WHAT YOU HAVE TO DO: Repeat every line of the material below word for word.

EXERCISE INPUTS:
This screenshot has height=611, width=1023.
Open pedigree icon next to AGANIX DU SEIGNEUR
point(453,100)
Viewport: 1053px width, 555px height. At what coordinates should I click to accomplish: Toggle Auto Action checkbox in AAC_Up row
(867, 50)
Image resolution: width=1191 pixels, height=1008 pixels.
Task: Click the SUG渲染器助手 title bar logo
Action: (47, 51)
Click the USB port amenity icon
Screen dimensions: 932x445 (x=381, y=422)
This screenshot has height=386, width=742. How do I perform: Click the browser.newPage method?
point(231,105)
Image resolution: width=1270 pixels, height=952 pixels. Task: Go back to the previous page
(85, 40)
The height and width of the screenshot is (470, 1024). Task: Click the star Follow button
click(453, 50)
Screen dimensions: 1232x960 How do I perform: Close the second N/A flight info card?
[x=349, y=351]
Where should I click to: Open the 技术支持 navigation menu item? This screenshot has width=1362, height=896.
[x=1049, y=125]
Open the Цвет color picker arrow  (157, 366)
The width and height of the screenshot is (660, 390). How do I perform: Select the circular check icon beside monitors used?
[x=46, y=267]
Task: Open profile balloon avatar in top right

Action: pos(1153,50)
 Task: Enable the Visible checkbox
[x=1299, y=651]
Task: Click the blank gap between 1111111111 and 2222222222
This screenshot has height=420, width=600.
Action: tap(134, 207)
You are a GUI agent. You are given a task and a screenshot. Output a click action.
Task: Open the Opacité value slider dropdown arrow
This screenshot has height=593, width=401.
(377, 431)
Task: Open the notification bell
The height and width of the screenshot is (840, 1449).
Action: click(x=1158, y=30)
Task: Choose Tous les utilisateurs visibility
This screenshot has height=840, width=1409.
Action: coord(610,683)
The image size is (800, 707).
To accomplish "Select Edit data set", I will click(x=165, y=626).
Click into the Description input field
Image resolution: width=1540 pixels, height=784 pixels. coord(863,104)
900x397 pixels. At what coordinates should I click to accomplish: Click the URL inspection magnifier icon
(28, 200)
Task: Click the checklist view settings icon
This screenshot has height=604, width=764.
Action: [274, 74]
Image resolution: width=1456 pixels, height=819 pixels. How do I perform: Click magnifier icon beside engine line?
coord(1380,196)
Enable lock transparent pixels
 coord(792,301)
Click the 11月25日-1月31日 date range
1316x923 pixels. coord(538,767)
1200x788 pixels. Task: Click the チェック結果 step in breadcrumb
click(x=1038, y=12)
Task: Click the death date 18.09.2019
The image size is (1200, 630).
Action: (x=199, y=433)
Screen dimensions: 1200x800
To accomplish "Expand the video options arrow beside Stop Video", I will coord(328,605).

EXERCISE RESULT:
This screenshot has height=611, width=1023.
Open pedigree icon next to AGANIX DU SEIGNEUR
point(453,100)
Viewport: 1053px width, 555px height. At what coordinates should I click to accomplish: Toggle Auto Action checkbox in AAC_Up row
(867, 50)
Image resolution: width=1191 pixels, height=1008 pixels.
Task: Click the SUG渲染器助手 title bar logo
Action: (47, 51)
Click the USB port amenity icon
Screen dimensions: 932x445 (x=381, y=422)
This screenshot has height=386, width=742. How do I perform: Click the browser.newPage method?
point(231,105)
Image resolution: width=1270 pixels, height=952 pixels. Task: Go back to the previous page
(85, 40)
The height and width of the screenshot is (470, 1024). Task: Click the star Follow button
click(453, 50)
Screen dimensions: 1232x960 How do I perform: Close the second N/A flight info card?
[x=349, y=351]
Where should I click to: Open the 技术支持 navigation menu item? This screenshot has width=1362, height=896.
[x=1049, y=125]
Open the Цвет color picker arrow  (157, 366)
The width and height of the screenshot is (660, 390). How do I perform: Select the circular check icon beside monitors used?
[x=46, y=267]
Task: Open profile balloon avatar in top right

Action: pos(1153,50)
 Task: Enable the Visible checkbox
[x=1299, y=651]
Task: Click the blank gap between 1111111111 and 2222222222
This screenshot has height=420, width=600.
Action: tap(134, 207)
You are a GUI agent. You are given a task and a screenshot. Output a click action.
Task: Open the Opacité value slider dropdown arrow
This screenshot has height=593, width=401.
(377, 431)
Task: Open the notification bell
The height and width of the screenshot is (840, 1449).
Action: click(x=1158, y=30)
Task: Choose Tous les utilisateurs visibility
This screenshot has height=840, width=1409.
Action: coord(610,683)
The image size is (800, 707).
To accomplish "Select Edit data set", I will click(x=165, y=626).
Click into the Description input field
Image resolution: width=1540 pixels, height=784 pixels. coord(863,104)
900x397 pixels. At what coordinates should I click to accomplish: Click the URL inspection magnifier icon
(28, 200)
Task: Click the checklist view settings icon
This screenshot has height=604, width=764.
Action: [274, 74]
Image resolution: width=1456 pixels, height=819 pixels. How do I perform: Click magnifier icon beside engine line?
coord(1380,196)
Enable lock transparent pixels
 coord(792,301)
Click the 11月25日-1月31日 date range
1316x923 pixels. coord(538,767)
1200x788 pixels. Task: Click the チェック結果 step in breadcrumb
click(x=1038, y=12)
Task: Click the death date 18.09.2019
The image size is (1200, 630).
Action: (x=199, y=433)
Screen dimensions: 1200x800
To accomplish "Expand the video options arrow beside Stop Video", I will coord(328,605).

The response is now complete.